5. Utilities. Local governments, the development community, and the utility community are encouraged to coordinate and consolidate their interests as part of the initial development plan.

a. Underground utilities. The department allows the placement of underground utilities within the dedicated right-of-way of streets, but normally restricts placement to areas outside of the travel lanes. However, if the governing body has established adequate requirements approved by the department for the design, location, and construction of underground utilities within the right-of-way of streets, including provisions that ensure that adequate testing and inspection is performed to minimize future settlement, those requirements shall become the department's requirements and govern provided those requirements exceed the department's requirements.

Manholes shall not be placed in sidewalk, multiuse trail, or shared use path facilities, within five feet of curb ramps or within driveway entrances.

When location of the utilities outside of the pavement area is not practical such as in high density developments incorporating the principles of new urbanism as described in § 15.2-2223.1 of the Code of Virginia, such installations:

(1) Are acceptable within the shoulders along the street or within the parking area.

(2) May be acceptable beneath the travel lanes of the street or alley when provisions are made to ensure adequate inspection and compaction tests and:

(a) Longitudinal installations and manholes are located outside of the normal travel lanes; or

(b) Longitudinal installations and manholes are placed in the center of a travel lane out of the wheel path.

b. Open-cutting of hard-surfaced roadways. The department usually prohibits the open-cutting of hard-surfaced roads except in extenuating circumstances. Therefore, all underground utilities within the right-of-way, as determined necessary by good engineering practice to serve the complete development of adjacent properties, shall be installed during the street's initial construction and prior to the application of its final pavement surface course. This shall include extensions of all necessary cross-street connections or service lines to an appropriate location beyond the pavement and preferably the right-of-way line.

In the event it is necessary to open the street pavement to work on utilities after the surface has been placed, additional compaction tests and paving as necessary to restore the integrity and appearance of the roadway may be required at the discretion of the district administrator's designee.

c.

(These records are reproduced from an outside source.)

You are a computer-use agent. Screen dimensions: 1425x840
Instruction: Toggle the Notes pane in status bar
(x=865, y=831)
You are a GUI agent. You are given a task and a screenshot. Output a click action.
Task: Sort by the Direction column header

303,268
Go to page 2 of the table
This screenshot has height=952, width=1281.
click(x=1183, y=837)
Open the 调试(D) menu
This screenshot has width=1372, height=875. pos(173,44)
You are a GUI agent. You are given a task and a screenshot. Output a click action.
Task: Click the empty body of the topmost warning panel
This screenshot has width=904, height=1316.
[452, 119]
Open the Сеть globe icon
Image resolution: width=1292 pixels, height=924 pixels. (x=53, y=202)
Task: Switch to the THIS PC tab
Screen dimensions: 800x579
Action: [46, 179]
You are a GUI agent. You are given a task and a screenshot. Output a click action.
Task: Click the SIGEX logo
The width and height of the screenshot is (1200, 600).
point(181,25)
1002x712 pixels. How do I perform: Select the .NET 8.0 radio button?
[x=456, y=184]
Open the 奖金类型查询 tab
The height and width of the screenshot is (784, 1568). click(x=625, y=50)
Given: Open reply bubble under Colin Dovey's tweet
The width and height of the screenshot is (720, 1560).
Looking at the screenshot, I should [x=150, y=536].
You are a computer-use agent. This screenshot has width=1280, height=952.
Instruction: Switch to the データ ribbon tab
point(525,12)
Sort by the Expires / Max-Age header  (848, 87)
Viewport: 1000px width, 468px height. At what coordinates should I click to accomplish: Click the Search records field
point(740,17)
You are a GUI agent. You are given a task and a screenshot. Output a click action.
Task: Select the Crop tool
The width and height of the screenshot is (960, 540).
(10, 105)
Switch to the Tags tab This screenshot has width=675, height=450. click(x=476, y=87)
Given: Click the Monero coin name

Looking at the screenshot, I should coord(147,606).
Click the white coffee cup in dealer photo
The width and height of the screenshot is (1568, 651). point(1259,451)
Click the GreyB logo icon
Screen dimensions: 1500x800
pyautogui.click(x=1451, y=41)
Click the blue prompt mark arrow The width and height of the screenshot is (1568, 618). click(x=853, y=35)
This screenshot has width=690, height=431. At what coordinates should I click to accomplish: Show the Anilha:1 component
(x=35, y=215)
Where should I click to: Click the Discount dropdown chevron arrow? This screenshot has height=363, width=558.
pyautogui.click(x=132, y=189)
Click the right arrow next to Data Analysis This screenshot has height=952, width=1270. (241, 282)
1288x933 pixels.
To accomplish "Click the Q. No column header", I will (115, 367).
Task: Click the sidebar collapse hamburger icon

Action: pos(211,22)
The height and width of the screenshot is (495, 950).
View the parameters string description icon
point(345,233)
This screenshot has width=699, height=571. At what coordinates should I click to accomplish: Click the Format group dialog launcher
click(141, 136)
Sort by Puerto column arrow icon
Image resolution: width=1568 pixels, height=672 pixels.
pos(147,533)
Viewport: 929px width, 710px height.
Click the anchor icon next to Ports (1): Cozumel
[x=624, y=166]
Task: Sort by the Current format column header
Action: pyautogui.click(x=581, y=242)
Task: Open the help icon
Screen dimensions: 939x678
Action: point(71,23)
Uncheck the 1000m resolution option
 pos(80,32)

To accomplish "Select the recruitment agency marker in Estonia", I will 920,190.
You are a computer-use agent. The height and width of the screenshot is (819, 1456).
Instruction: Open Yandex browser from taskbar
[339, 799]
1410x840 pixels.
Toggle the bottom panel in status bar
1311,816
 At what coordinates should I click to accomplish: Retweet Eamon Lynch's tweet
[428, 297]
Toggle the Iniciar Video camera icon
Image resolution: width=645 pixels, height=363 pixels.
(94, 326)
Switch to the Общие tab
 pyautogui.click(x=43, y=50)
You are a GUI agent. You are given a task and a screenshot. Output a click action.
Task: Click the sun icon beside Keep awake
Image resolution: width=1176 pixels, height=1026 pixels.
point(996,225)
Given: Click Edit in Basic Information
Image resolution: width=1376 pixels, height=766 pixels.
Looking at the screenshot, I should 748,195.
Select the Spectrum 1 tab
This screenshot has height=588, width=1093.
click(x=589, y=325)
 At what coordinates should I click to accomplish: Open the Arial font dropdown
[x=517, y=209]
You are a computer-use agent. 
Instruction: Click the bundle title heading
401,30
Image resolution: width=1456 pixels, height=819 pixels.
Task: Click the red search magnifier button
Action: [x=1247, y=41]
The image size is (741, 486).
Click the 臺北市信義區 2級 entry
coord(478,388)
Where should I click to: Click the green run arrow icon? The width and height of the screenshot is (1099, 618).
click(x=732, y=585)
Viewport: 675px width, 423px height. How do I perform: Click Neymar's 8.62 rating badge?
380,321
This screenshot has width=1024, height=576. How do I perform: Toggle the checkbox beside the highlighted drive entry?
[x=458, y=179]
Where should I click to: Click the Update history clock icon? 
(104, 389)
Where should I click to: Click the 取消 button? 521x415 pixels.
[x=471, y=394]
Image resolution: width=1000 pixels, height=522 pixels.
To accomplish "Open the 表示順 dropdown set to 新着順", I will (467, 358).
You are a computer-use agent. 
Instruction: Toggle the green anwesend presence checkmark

Cross-street conduits. To facilitate the placement of future underground utilities, cross-street conduits are encouraged, with placement of such conduits occurring on each street at intersections.

d. Aboveground utilities. All aboveground utilities shall be installed behind the sidewalk or as close as possible to the limits of the street's right-of-way but shall not encroach on the sidewalk, the shared use path, or any clear zone.

To assure the unencumbered dedication of the right-of-way for street additions, easements or other interests within the platted right-of-way shall be quitclaimed of any prior rights therein. In exchange, a permit may be issued by the department for a utility to occupy the area involved. This permit will be processed by the district administrator's designee upon acceptance of the street into the secondary system of state highways maintained by the department. No fee is required for permits so issued. However, the approval of the permit shall be contingent upon the utility's compliance with applicable provisions of the Land Use Permit Regulations (24VAC30-151).

Statutory Authority

§§ 33.2-210 and 33.2-334 of the Code of Virginia.

Historical Notes

Derived from Volume 25, Issue 15, eff. March 9, 2009; amended, Virginia Register Volume 27, Issue 16, eff. May 11, 2011; Volume 28, Issue 08, eff. December 31, 2011; Volume 31, Issue 07, eff. December 31, 2014.